D: C’è qualcosa che tieni a dire, in particolare, sul Ginesio Fest anche come prospettiva?
«Sono ammirato e felice che esistano luoghi che provano quanto l’investimento culturale sia costruttivo per le comunità perché quest’ultima non passa soltanto per l’edificazione di palazzi, ma è significativa la rifunzionalizzazione dei luoghi… e solo la cultura può riuscire a trasformare una piazza in un teatro. Solo ‘quella cosa’ che è il gioco dei bambini iperstrutturato che amiamo fare riesce a farti guardare in un modo diverso i luoghi che hai davanti tutti i giorni. Non serve ricostruire la piazza di San Ginesio da un’altra parte, serve provare che, nonostante tutto, quel luogo è vivo perché può far nascere storie».
D: Sabato 10 settembre, nella cornice particolare della Casa della Carità e dell’iniziativa milanese in cui si inserisce, hai proposto “Fuggi la terra e l’onde”…
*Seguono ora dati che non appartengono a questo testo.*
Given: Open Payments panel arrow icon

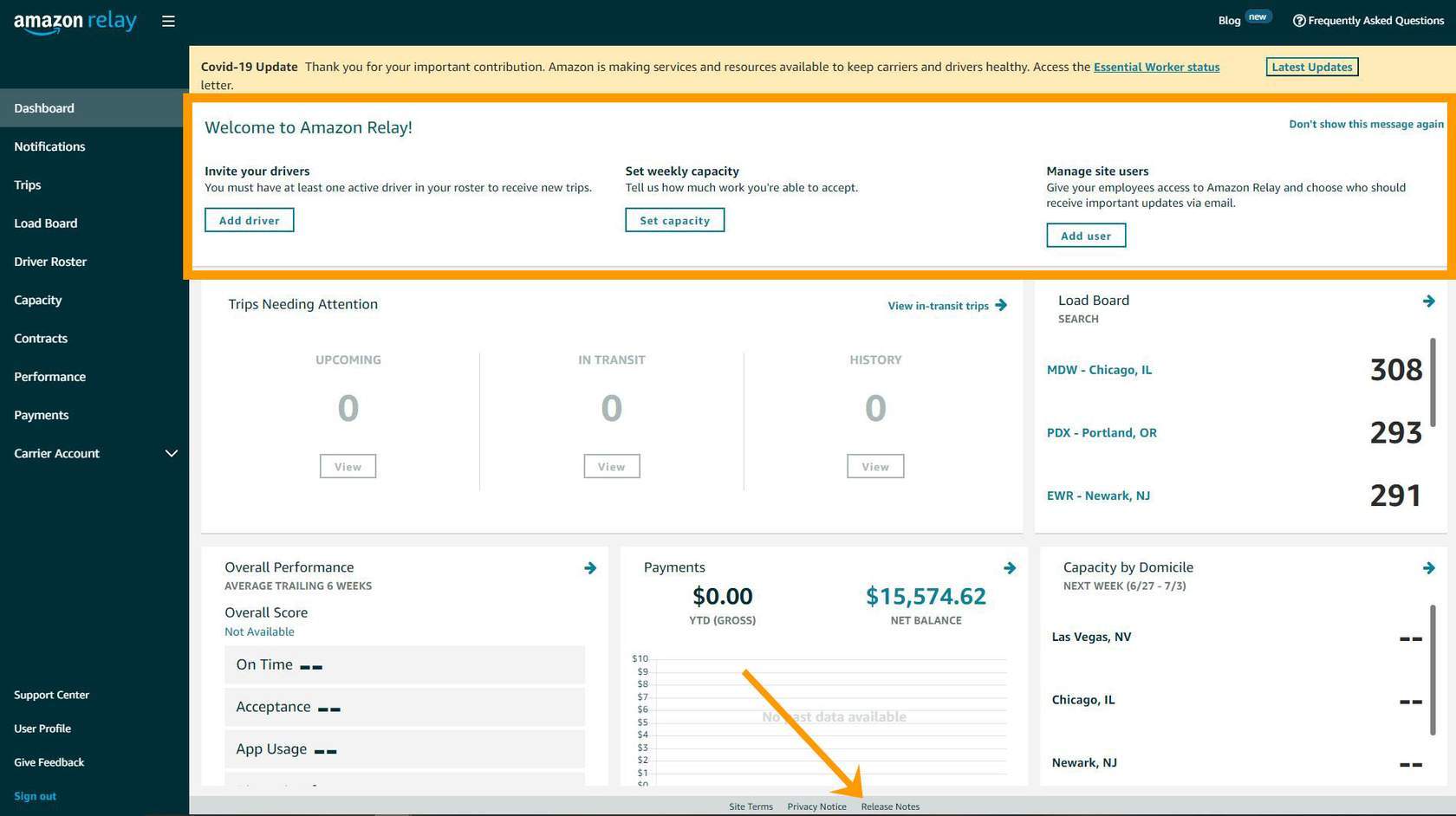Looking at the screenshot, I should click(x=1010, y=568).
«È stato importante tanto quanto farlo ai Bagni Misteriosi, dove lo avevo portato due anni fa. Sia che reciti per due persone che per ventimila il tuo lavoro è lo stesso e, sotto certi aspetti, per quello che racconta “Fuggi la terra e l’onde”, proporlo alla Casa della Carità a Crescenzago hai la consapevolezza che si è in un luogo dove determinati contenuti risuonano in maniera diversa per te che lo stai facendo e per chi lo sta ascoltando. È stato utile che chi lo aveva già visto, lo vedesse lì perché è stato testimone che un teatro – il più importante d’Italia – organizza questo tipo di spettacolo in quel luogo. In più è giusto e significativo che chi abita in zona abbia accesso a questo tipo di occasioni; parallelamente tutto ciò non si deve trasformare in una fiera dell’happening, in sporadici eventi che manifestino un’attenzione estemporanea. Sono testimone più di ogni altro di quanto Claudio Longhi abbia a cuore tutto questo per i temi che abbiamo trattato durante l’intervista, tra cui l’idea che il teatro vada fuori da sé per reincontrare il pubblico e dia prova di quanto vera sia la vocazione del teatro d’arte per tutti, che è quella su cui si è costruita sin dall’inizio la storia del Piccolo. Bisogna, quindi, portarlo in ogni luogo della città, non soltanto attraverso gli allestimenti, ma anche con progetti integrati verso i poli più decentrati. A Modena abbiamo fatto tanto col gruppo storico. Tutto ciò si riesce a realizzare se il lodevolissimo e salvifico impegno del comune, si trasforma in un affiancamento al teatro anche in questa dimensione continuativa. Sono le istituzioni le prime a doverci credere, poi i teatri devono giocare la loro parte – mi sembra che l’orientamento dell’assessorato alla cultura di Tommaso Sacchi sia decisamente incline a non cadere nel rischio degli happening e a costruire relazione con i luoghi più lontani dal centro».